What you should do:
Could you restate word for word the lines running from the one with "The image size is (425, 355)." to the end of the data, both ends included, but without pictures?
*** Opening of Information shown ***
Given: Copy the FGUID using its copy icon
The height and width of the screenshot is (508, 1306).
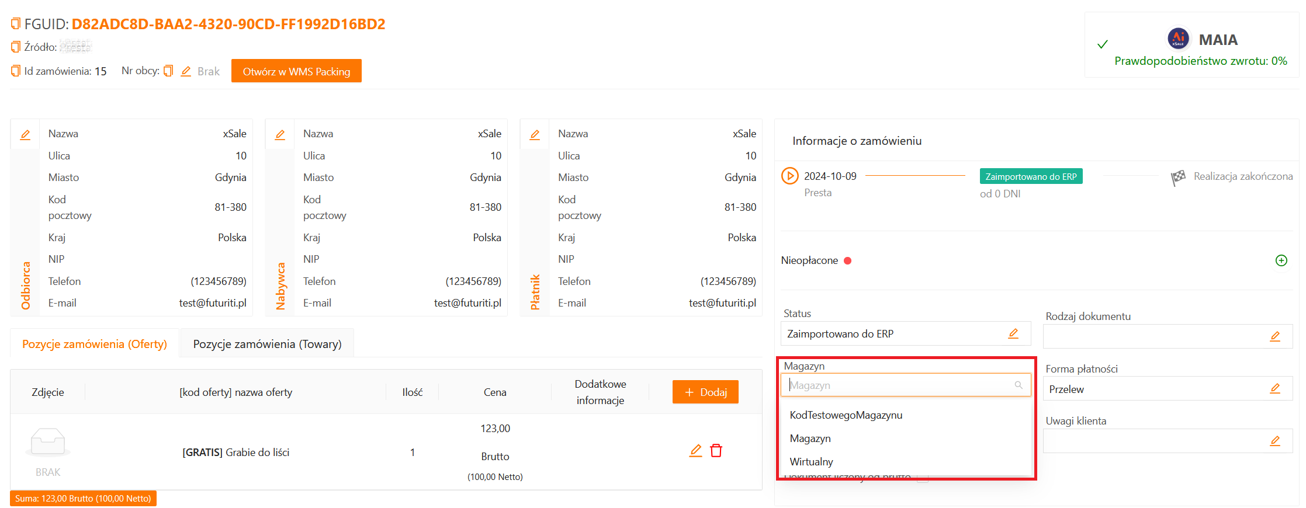Looking at the screenshot, I should (x=16, y=24).
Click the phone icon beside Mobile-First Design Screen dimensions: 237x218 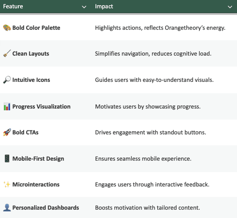pyautogui.click(x=7, y=158)
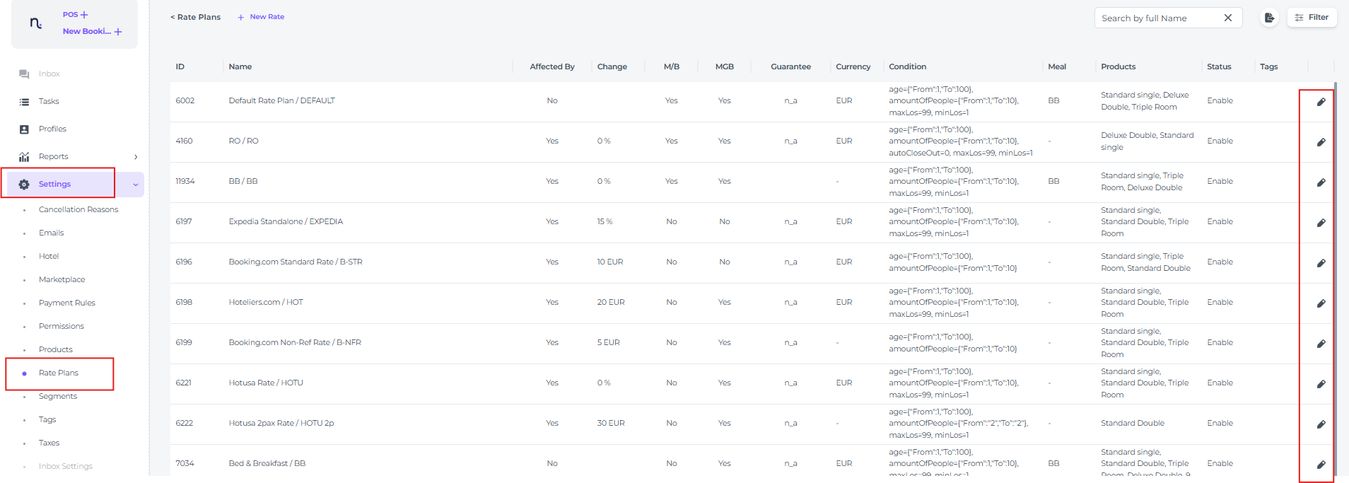Open the Products settings page
This screenshot has width=1349, height=483.
click(x=56, y=349)
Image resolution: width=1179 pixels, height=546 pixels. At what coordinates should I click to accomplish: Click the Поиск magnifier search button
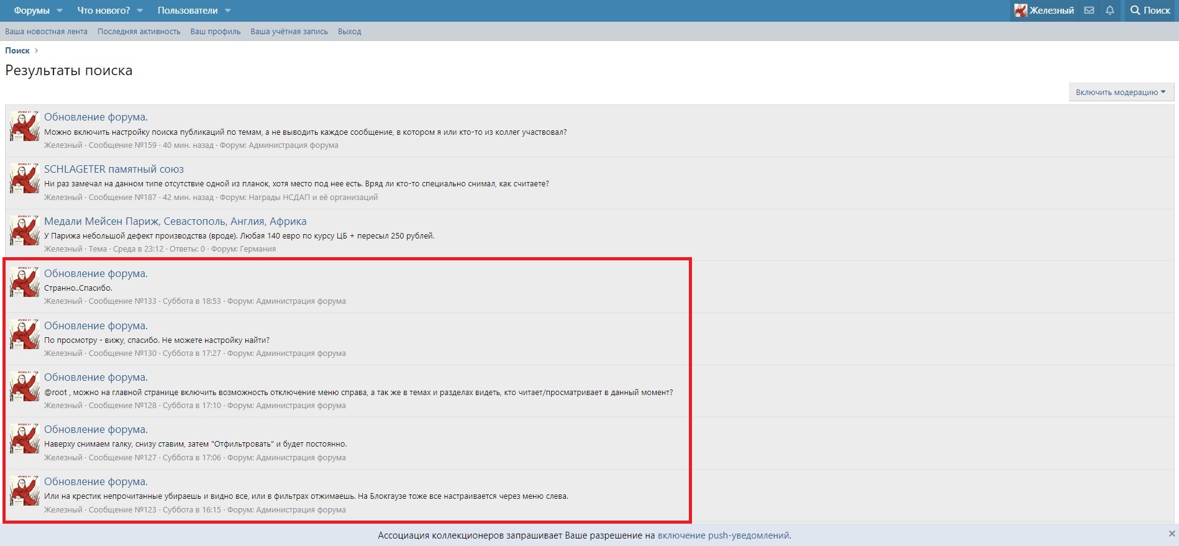click(x=1150, y=11)
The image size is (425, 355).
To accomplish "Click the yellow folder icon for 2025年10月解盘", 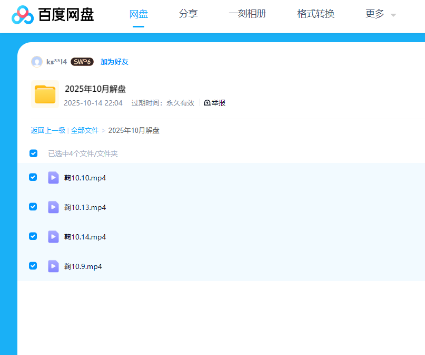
*** Close of Information shown ***
Answer area:
The image size is (425, 355).
To accomplish "Click the yellow folder icon for 2025年10月解盘", 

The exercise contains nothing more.